**Prompt:** From the forum thread below, print the passage between "I did take it" and "good first run.", inclusive.

I did take it home, and it seemed to pull ok, but I had to take it slow over the hills. It is definitely going to be an issue, and will warrant a new tow vehicle eventually. Soon after we arrived home, we were off on a pre-planned weekend trip to Palm Springs. (No trailer) We had a great time, but it delayed my posting for a couple of days.

Anyway, we've been checking it over since we got it home, and everyone is in love with it. Our first trip is in the third week in Aug. We are going to Twin Lakes. It's in the high sierras just outside of Bridgeport. Should be a good first run.

Hope to have more stories for all as time goes on. Pictures soon to follow.









renz


----------



## California Jim (Dec 11, 2003)

Congrats Renz:

And glad that things went reasonably well with your delivery at MT. I have heard much worse there.

Be sure to get out there and adjust your dual cam system before your camping trip. MT usually does a basic installation and doesn't get the system working to it's fullest, or in my case, not at all


----------



## haleraiser (Jul 28, 2004)

**Data below:**
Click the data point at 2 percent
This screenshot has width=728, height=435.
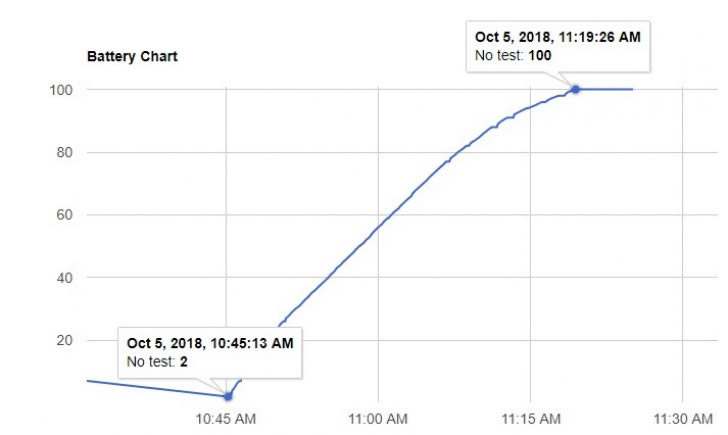coord(228,396)
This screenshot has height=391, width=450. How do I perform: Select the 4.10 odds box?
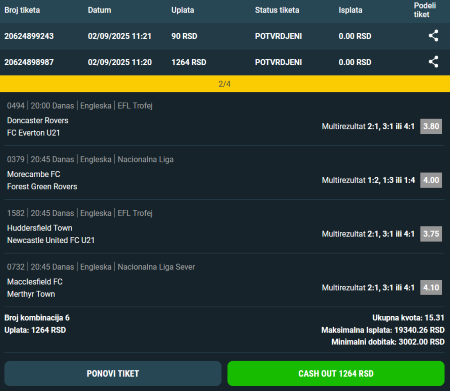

**Problem solution:**
I did take it home, and it seemed to pull ok, but I had to take it slow over the hills. It is definitely going to be an issue, and will warrant a new tow vehicle eventually. Soon after we arrived home, we were off on a pre-planned weekend trip to Palm Springs. (No trailer) We had a great time, but it delayed my posting for a couple of days.

Anyway, we've been checking it over since we got it home, and everyone is in love with it. Our first trip is in the third week in Aug. We are going to Twin Lakes. It's in the high sierras just outside of Bridgeport. Should be a good first run.